=== Available data ===

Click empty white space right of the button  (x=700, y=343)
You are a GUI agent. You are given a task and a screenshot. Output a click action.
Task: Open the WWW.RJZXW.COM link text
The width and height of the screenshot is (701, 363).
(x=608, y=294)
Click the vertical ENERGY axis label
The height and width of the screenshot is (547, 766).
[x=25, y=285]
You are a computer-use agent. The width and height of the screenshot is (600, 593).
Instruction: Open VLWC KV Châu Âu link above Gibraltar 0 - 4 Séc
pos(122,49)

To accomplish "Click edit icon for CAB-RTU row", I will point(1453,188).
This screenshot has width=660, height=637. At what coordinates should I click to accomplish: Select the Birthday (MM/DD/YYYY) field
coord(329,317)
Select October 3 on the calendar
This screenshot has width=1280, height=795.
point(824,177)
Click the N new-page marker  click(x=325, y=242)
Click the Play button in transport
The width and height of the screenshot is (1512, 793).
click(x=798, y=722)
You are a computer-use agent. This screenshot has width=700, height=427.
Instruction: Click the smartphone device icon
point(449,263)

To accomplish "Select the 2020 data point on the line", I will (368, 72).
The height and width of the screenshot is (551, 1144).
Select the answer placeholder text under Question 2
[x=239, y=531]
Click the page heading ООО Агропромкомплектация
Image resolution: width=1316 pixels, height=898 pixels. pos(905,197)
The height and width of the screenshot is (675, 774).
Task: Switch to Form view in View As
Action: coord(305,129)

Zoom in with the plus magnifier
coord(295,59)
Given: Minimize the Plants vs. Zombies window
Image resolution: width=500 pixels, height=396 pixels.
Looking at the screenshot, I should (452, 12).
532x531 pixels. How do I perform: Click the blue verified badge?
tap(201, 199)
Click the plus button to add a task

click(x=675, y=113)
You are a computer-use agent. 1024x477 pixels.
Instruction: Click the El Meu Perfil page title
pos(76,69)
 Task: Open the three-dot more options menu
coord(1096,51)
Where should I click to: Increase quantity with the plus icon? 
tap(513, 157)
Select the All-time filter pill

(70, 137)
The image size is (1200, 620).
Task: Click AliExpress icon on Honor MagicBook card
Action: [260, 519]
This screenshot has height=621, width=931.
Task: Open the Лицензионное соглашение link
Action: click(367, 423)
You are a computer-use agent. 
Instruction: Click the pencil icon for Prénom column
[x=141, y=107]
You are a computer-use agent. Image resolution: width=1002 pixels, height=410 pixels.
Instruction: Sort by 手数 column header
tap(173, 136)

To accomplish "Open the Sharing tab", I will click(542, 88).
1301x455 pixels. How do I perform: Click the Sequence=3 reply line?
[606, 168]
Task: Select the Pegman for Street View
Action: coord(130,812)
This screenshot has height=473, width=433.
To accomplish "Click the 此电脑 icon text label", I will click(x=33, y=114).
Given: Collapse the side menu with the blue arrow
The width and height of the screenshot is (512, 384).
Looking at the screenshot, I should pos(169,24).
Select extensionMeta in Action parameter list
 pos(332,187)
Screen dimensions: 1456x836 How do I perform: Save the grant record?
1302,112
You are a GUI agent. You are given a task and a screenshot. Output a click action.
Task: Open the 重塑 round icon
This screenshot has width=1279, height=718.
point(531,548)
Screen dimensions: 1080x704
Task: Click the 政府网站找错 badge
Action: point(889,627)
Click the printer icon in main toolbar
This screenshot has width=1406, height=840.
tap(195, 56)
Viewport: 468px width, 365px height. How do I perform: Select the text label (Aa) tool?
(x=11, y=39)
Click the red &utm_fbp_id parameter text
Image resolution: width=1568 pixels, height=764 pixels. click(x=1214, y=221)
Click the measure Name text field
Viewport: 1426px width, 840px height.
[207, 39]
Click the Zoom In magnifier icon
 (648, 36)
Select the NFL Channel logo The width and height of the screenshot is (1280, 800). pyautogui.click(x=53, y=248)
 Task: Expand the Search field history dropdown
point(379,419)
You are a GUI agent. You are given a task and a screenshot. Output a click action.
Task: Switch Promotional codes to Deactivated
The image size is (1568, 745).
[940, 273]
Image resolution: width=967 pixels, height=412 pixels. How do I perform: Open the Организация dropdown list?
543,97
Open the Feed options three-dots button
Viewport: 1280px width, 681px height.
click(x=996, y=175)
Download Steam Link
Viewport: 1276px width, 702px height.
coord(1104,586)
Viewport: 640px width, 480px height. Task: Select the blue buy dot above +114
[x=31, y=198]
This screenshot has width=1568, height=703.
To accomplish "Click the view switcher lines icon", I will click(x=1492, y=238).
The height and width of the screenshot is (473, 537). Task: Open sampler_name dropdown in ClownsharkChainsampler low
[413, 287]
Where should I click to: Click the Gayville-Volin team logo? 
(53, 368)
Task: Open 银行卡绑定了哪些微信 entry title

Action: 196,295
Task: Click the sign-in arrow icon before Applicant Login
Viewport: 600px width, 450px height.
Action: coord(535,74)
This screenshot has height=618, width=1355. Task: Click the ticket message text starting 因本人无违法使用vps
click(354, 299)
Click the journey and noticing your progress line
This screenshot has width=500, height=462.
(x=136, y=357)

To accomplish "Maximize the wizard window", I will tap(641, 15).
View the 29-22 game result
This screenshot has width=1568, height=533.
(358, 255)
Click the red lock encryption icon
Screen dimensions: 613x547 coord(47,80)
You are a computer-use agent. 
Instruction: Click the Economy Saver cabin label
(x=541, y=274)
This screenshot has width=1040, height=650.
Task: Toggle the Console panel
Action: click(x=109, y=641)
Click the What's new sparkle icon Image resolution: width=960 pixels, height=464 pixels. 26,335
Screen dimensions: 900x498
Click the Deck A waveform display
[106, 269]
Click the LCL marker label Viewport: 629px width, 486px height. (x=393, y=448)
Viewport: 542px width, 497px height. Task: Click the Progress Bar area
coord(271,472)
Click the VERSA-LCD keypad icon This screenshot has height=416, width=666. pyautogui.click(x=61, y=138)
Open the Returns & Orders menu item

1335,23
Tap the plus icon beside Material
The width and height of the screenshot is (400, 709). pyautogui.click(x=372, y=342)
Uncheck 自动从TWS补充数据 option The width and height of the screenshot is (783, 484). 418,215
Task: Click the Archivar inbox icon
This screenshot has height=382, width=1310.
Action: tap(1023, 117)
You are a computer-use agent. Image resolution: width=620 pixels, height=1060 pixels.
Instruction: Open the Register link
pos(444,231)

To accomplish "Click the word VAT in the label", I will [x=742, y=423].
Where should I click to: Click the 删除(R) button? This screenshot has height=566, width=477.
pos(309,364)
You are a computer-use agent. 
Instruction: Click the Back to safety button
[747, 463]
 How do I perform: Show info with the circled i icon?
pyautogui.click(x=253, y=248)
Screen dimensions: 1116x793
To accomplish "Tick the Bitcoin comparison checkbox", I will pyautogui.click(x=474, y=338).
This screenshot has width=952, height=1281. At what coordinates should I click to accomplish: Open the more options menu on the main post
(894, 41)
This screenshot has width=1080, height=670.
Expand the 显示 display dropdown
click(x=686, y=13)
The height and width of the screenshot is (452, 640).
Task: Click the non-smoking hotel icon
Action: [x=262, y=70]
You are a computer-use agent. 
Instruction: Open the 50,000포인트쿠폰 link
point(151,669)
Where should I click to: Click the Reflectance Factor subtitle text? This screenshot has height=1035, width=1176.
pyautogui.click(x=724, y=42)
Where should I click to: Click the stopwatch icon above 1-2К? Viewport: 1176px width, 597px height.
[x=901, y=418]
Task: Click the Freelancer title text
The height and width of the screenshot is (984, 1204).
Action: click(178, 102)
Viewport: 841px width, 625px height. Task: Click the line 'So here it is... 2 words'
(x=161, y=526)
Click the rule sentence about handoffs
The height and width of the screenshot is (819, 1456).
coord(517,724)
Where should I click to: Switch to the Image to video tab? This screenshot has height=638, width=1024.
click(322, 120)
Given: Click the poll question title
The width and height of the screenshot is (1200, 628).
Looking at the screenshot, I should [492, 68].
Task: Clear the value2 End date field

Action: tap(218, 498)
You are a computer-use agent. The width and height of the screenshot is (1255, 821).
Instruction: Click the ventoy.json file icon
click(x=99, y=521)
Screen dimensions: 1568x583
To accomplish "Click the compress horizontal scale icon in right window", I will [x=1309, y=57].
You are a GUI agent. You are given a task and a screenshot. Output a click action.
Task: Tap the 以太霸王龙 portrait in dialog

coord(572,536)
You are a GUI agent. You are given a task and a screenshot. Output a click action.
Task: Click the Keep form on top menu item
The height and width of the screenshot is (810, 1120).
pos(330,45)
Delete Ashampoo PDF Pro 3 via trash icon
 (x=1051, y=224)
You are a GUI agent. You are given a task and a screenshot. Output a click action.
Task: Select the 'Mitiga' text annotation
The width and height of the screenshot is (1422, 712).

===

Instructions to follow: Copy word for word the stretch of entries above from the line that has "Click the What's" through the line that has "Click the LCL", both ends included, and nothing outside it.

Exercise response:
Click the What's new sparkle icon Image resolution: width=960 pixels, height=464 pixels. 26,335
Screen dimensions: 900x498
Click the Deck A waveform display
[106, 269]
Click the LCL marker label Viewport: 629px width, 486px height. (x=393, y=448)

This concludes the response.